§ Work task
Go through the records and show each line where the word "agent" occurs.

Source data
= Beginning of Section =
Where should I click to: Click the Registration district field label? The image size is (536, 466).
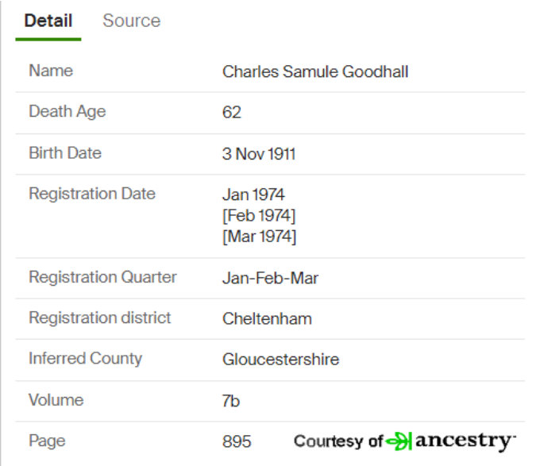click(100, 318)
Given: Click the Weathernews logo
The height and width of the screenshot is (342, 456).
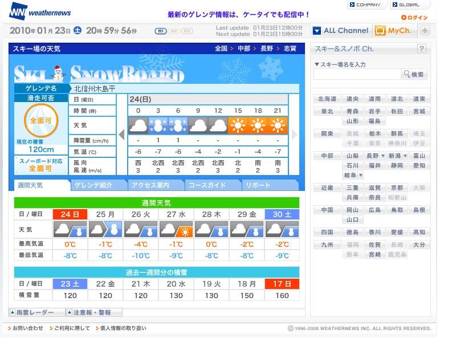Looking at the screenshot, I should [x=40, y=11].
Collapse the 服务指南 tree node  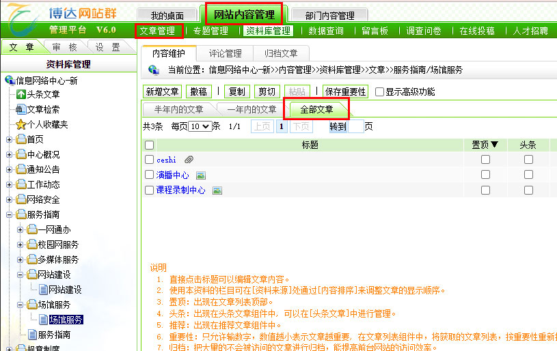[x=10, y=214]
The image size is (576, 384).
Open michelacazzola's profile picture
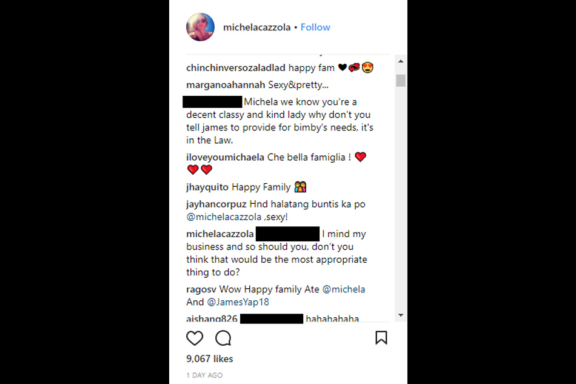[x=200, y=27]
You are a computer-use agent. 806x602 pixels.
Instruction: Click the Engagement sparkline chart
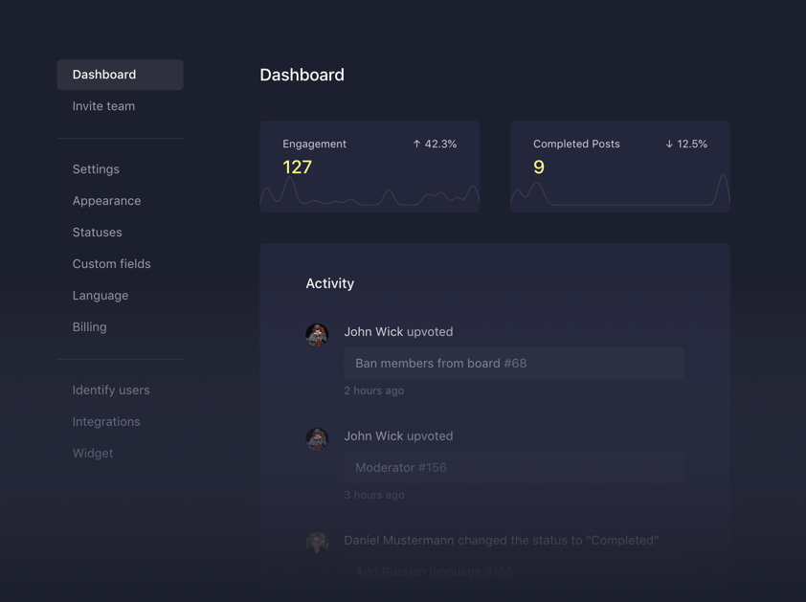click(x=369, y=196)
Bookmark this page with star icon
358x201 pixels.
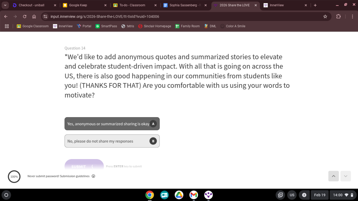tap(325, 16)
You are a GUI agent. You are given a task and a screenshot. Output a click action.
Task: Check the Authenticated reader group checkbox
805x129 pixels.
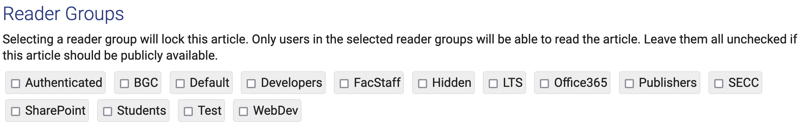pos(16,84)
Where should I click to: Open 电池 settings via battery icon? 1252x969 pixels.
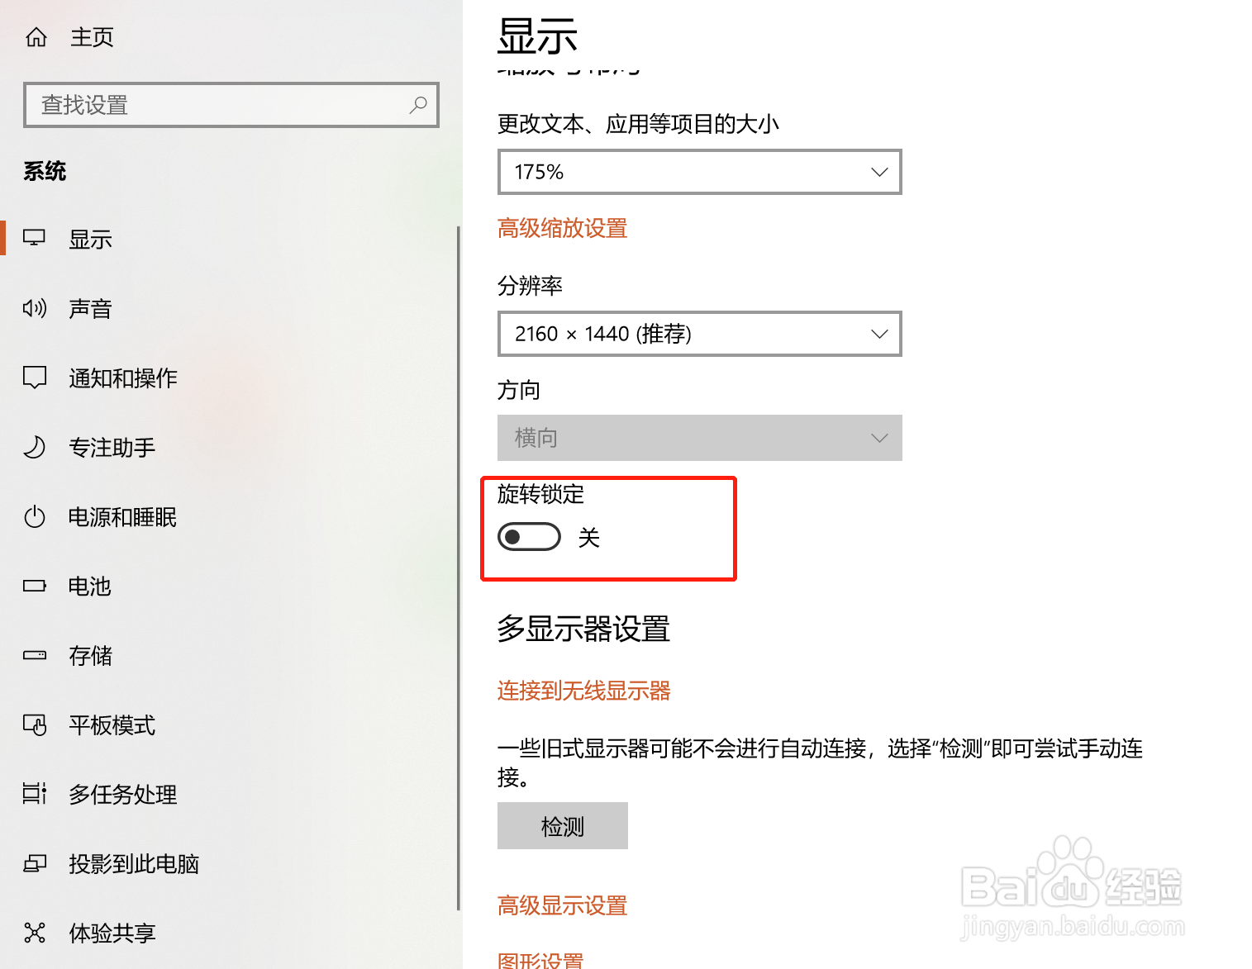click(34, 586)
= End of Section =
= Beginning of Section =
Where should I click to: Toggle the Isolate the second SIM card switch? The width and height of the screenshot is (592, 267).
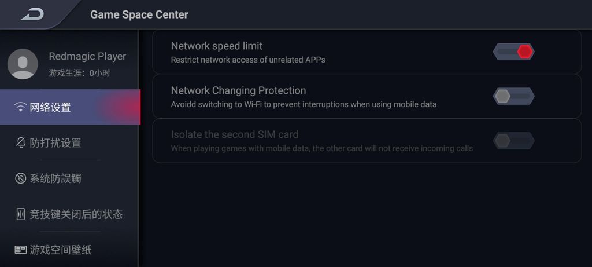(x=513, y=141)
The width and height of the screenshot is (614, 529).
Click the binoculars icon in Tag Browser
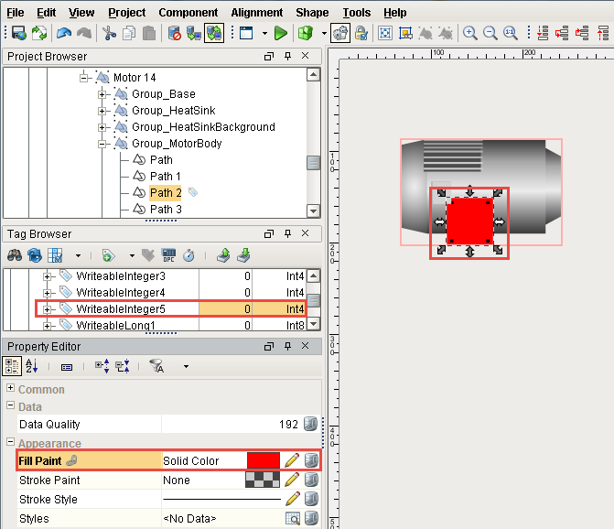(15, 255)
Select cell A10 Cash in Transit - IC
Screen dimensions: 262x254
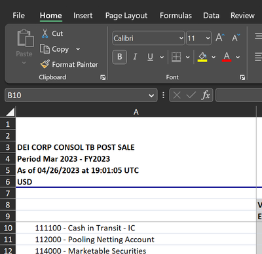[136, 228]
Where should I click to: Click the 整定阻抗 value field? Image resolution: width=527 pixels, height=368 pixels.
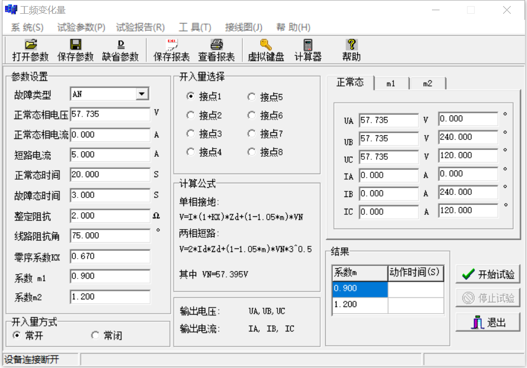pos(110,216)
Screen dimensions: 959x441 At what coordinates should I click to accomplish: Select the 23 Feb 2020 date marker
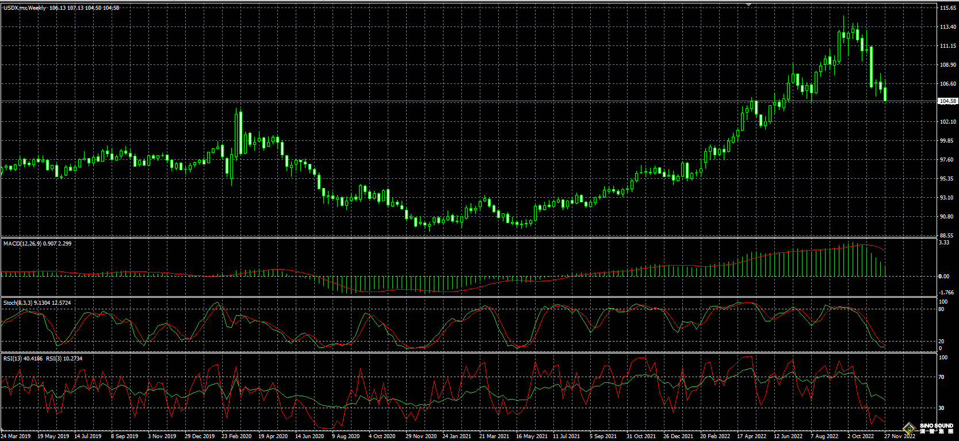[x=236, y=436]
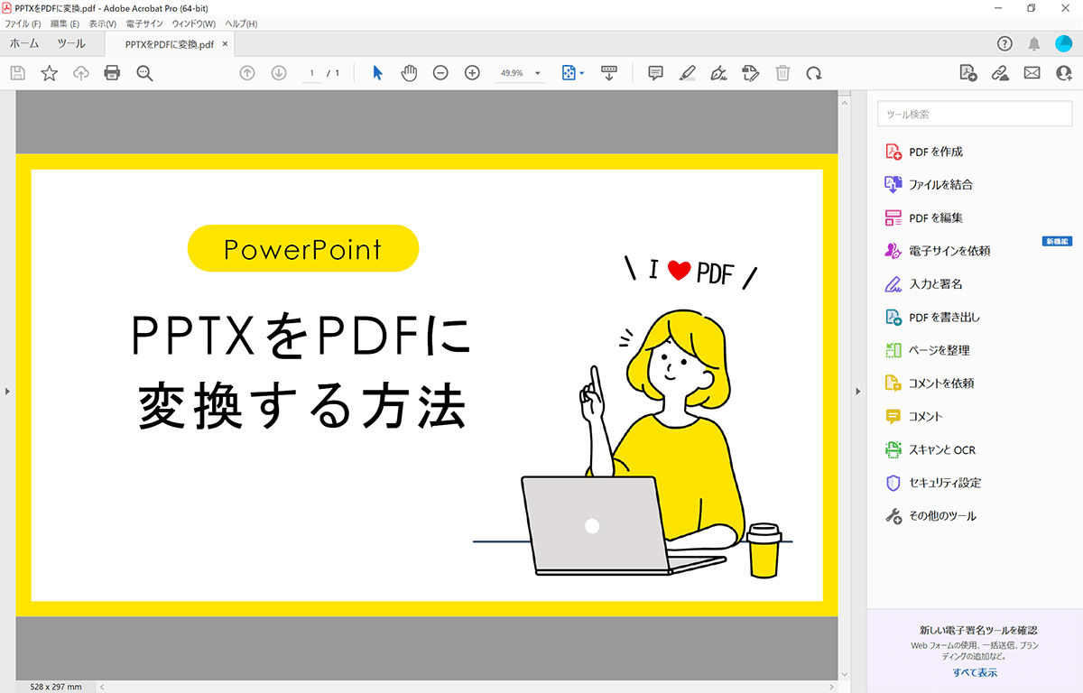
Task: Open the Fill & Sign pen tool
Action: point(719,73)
= End of Section =
§ Written solution
You are a computer-use agent. 806x602 pixels.
You are a GUI agent. You are given a task and a screenshot. Output a click action.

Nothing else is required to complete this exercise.